**PROBLEM TO SOLVE**
Copy every line below exactly.

(Dataset entries)
----

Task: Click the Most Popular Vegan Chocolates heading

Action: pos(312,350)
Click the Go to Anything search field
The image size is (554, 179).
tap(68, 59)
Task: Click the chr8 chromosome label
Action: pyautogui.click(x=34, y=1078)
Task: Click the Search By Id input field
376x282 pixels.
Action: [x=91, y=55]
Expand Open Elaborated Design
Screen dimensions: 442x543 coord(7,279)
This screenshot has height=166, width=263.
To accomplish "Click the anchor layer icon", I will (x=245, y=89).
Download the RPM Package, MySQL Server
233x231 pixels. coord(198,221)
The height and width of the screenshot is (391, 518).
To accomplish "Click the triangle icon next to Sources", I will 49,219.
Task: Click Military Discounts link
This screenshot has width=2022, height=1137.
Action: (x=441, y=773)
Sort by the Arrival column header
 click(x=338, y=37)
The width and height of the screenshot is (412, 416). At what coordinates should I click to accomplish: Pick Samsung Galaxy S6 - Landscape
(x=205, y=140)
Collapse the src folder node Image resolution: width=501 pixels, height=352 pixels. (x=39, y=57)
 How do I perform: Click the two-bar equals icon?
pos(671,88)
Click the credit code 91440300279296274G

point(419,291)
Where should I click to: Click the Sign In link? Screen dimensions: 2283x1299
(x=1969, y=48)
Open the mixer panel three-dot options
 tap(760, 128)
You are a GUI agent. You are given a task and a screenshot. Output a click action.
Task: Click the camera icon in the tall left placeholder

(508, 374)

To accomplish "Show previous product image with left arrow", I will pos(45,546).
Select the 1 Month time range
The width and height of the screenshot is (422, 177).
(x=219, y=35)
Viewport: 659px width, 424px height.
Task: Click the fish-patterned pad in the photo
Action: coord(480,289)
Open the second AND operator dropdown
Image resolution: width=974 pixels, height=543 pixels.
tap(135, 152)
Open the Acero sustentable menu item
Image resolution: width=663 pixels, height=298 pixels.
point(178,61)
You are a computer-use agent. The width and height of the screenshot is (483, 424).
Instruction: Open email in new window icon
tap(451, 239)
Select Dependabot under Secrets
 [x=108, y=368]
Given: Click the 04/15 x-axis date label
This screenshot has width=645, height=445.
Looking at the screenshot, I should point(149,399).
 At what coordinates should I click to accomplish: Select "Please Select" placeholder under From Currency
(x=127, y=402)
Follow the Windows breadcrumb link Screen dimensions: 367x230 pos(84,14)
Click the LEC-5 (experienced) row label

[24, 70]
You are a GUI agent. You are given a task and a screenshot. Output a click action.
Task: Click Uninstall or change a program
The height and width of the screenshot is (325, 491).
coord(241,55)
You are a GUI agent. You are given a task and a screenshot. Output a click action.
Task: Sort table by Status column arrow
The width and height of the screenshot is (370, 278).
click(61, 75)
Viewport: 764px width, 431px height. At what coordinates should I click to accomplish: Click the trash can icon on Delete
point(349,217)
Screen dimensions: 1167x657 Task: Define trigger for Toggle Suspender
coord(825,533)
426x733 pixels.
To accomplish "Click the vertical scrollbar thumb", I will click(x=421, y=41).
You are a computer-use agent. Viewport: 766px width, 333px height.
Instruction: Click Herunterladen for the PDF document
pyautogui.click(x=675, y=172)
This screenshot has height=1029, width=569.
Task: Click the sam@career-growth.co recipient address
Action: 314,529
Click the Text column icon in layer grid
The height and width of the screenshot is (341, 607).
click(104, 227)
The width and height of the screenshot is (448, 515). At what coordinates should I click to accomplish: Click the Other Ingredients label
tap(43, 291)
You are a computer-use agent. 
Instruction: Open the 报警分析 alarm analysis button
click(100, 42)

----

**RESULT OF THIS EXERCISE**
Task: Click the Most Popular Vegan Chocolates heading

Action: pos(312,350)
Click the Go to Anything search field
The image size is (554, 179).
tap(68, 59)
Task: Click the chr8 chromosome label
Action: pyautogui.click(x=34, y=1078)
Task: Click the Search By Id input field
376x282 pixels.
Action: [x=91, y=55]
Expand Open Elaborated Design
Screen dimensions: 442x543 coord(7,279)
This screenshot has height=166, width=263.
To accomplish "Click the anchor layer icon", I will (x=245, y=89).
Download the RPM Package, MySQL Server
233x231 pixels. coord(198,221)
The height and width of the screenshot is (391, 518).
To accomplish "Click the triangle icon next to Sources", I will 49,219.
Task: Click Military Discounts link
This screenshot has width=2022, height=1137.
Action: (x=441, y=773)
Sort by the Arrival column header
 click(x=338, y=37)
The width and height of the screenshot is (412, 416). At what coordinates should I click to accomplish: Pick Samsung Galaxy S6 - Landscape
(x=205, y=140)
Collapse the src folder node Image resolution: width=501 pixels, height=352 pixels. (x=39, y=57)
 How do I perform: Click the two-bar equals icon?
pos(671,88)
Click the credit code 91440300279296274G

point(419,291)
Where should I click to: Click the Sign In link? Screen dimensions: 2283x1299
(x=1969, y=48)
Open the mixer panel three-dot options
 tap(760, 128)
You are a GUI agent. You are given a task and a screenshot. Output a click action.
Task: Click the camera icon in the tall left placeholder

(508, 374)

To accomplish "Show previous product image with left arrow", I will pos(45,546).
Select the 1 Month time range
The width and height of the screenshot is (422, 177).
(x=219, y=35)
Viewport: 659px width, 424px height.
Task: Click the fish-patterned pad in the photo
Action: coord(480,289)
Open the second AND operator dropdown
Image resolution: width=974 pixels, height=543 pixels.
tap(135, 152)
Open the Acero sustentable menu item
Image resolution: width=663 pixels, height=298 pixels.
point(178,61)
You are a computer-use agent. The width and height of the screenshot is (483, 424).
Instruction: Open email in new window icon
tap(451, 239)
Select Dependabot under Secrets
 [x=108, y=368]
Given: Click the 04/15 x-axis date label
This screenshot has width=645, height=445.
Looking at the screenshot, I should point(149,399).
 At what coordinates should I click to accomplish: Select "Please Select" placeholder under From Currency
(x=127, y=402)
Follow the Windows breadcrumb link Screen dimensions: 367x230 pos(84,14)
Click the LEC-5 (experienced) row label

[24, 70]
You are a GUI agent. You are given a task and a screenshot. Output a click action.
Task: Click Uninstall or change a program
The height and width of the screenshot is (325, 491).
coord(241,55)
You are a GUI agent. You are given a task and a screenshot. Output a click action.
Task: Sort table by Status column arrow
The width and height of the screenshot is (370, 278).
click(61, 75)
Viewport: 764px width, 431px height. At what coordinates should I click to accomplish: Click the trash can icon on Delete
point(349,217)
Screen dimensions: 1167x657 Task: Define trigger for Toggle Suspender
coord(825,533)
426x733 pixels.
To accomplish "Click the vertical scrollbar thumb", I will click(x=421, y=41).
You are a computer-use agent. Viewport: 766px width, 333px height.
Instruction: Click Herunterladen for the PDF document
pyautogui.click(x=675, y=172)
This screenshot has height=1029, width=569.
Task: Click the sam@career-growth.co recipient address
Action: 314,529
Click the Text column icon in layer grid
The height and width of the screenshot is (341, 607).
click(104, 227)
The width and height of the screenshot is (448, 515). At what coordinates should I click to accomplish: Click the Other Ingredients label
tap(43, 291)
You are a computer-use agent. 
Instruction: Open the 报警分析 alarm analysis button
click(100, 42)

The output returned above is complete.